AIM OF THE EXERCISE:
With every picture left out, give the data below back exactly.

==== RECORDS SUPPLIED ====

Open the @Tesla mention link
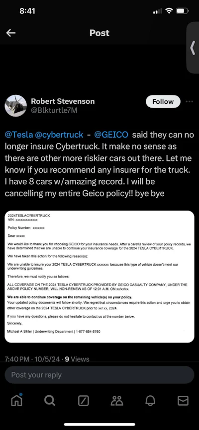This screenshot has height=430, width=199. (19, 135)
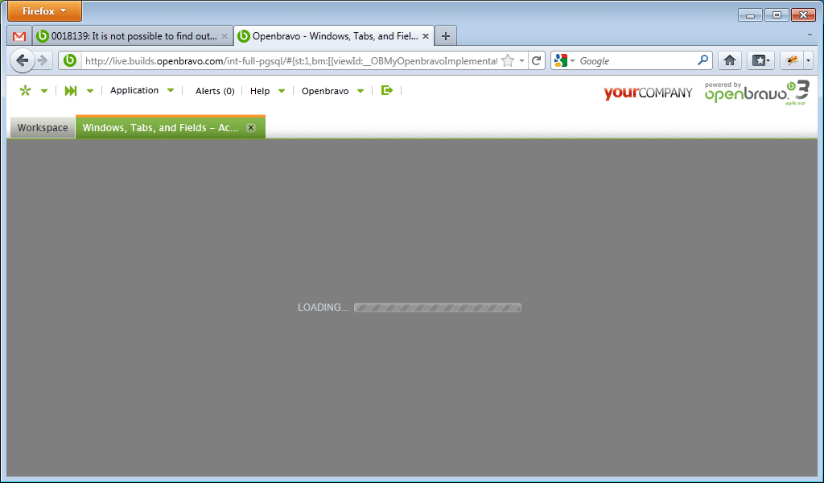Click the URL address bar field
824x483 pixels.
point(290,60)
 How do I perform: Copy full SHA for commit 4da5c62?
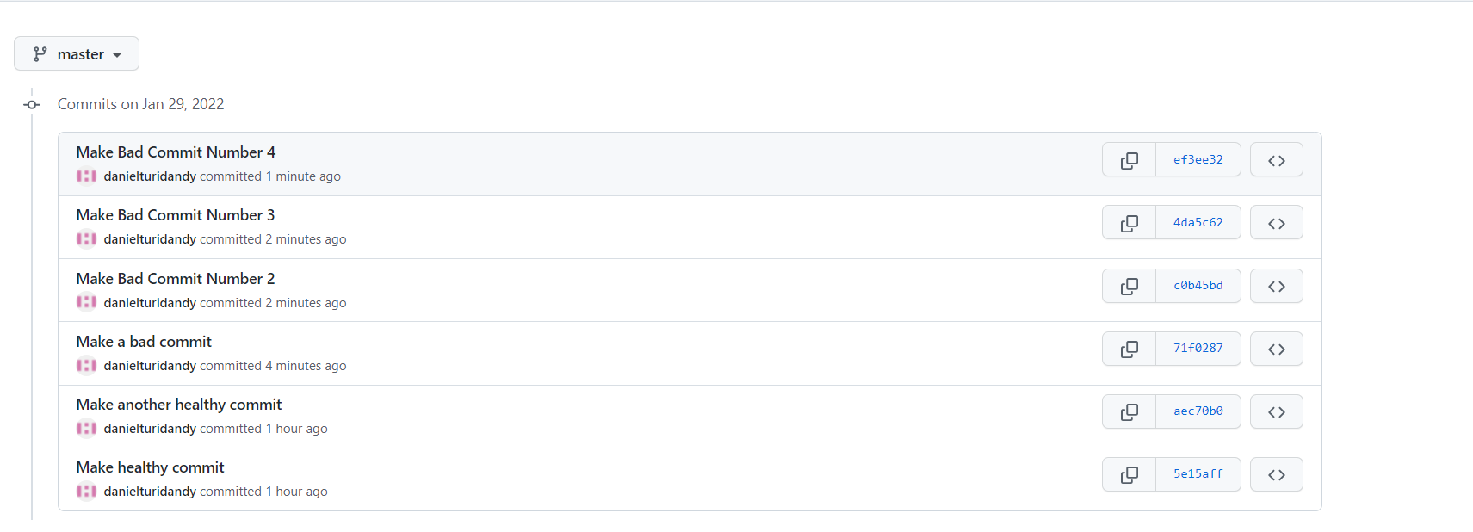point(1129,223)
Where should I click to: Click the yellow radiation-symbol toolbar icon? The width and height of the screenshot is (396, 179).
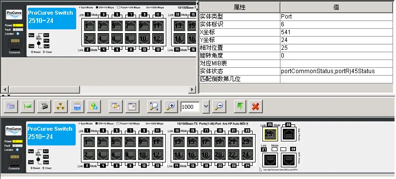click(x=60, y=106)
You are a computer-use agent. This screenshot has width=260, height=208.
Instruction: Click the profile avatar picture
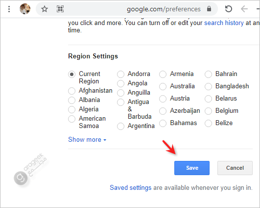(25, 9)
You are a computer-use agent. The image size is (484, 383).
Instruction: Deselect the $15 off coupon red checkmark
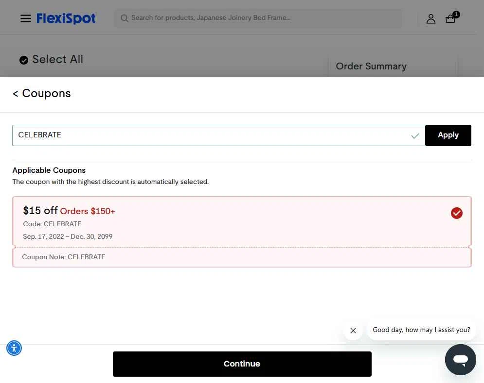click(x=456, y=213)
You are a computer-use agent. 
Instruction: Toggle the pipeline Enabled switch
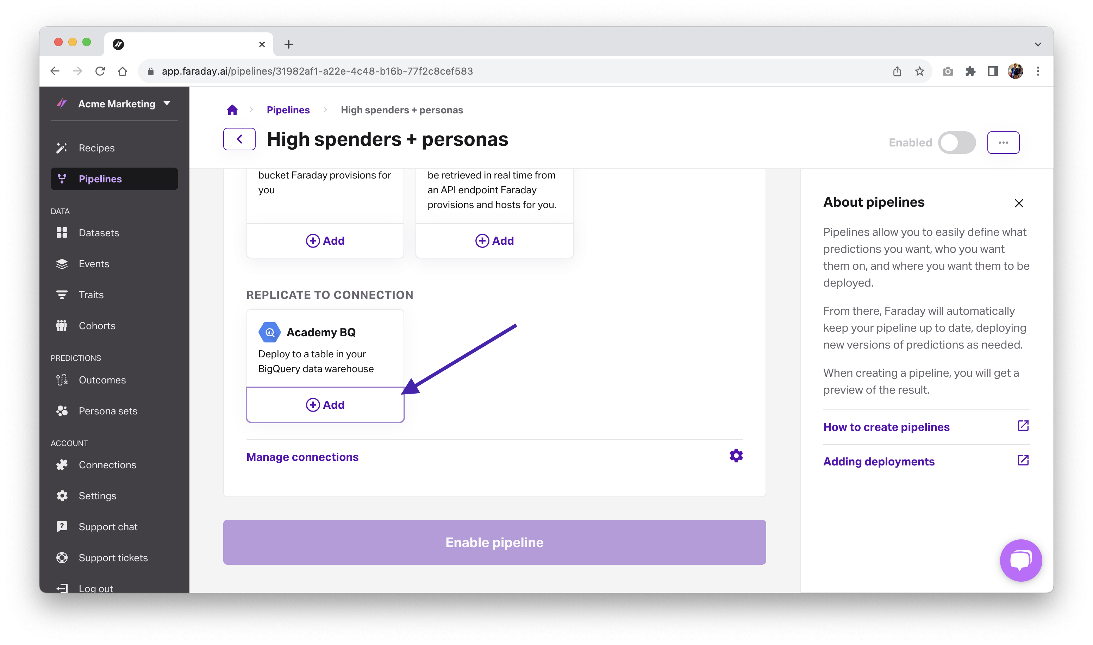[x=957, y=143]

====

RESULT:
Open the @Tesla mention link
This screenshot has height=430, width=199. (19, 135)
Click the URL address bar field
824x483 pixels.
point(290,60)
 How do I perform: Copy full SHA for commit 4da5c62?
point(1129,223)
Where should I click to: Click the yellow radiation-symbol toolbar icon? The width and height of the screenshot is (396, 179).
click(x=60, y=106)
You are a computer-use agent. This screenshot has width=260, height=208.
Instruction: Click the profile avatar picture
(25, 9)
You are a computer-use agent. The image size is (484, 383).
Instruction: Deselect the $15 off coupon red checkmark
click(x=456, y=213)
You are a computer-use agent. 
Instruction: Toggle the pipeline Enabled switch
[x=957, y=143]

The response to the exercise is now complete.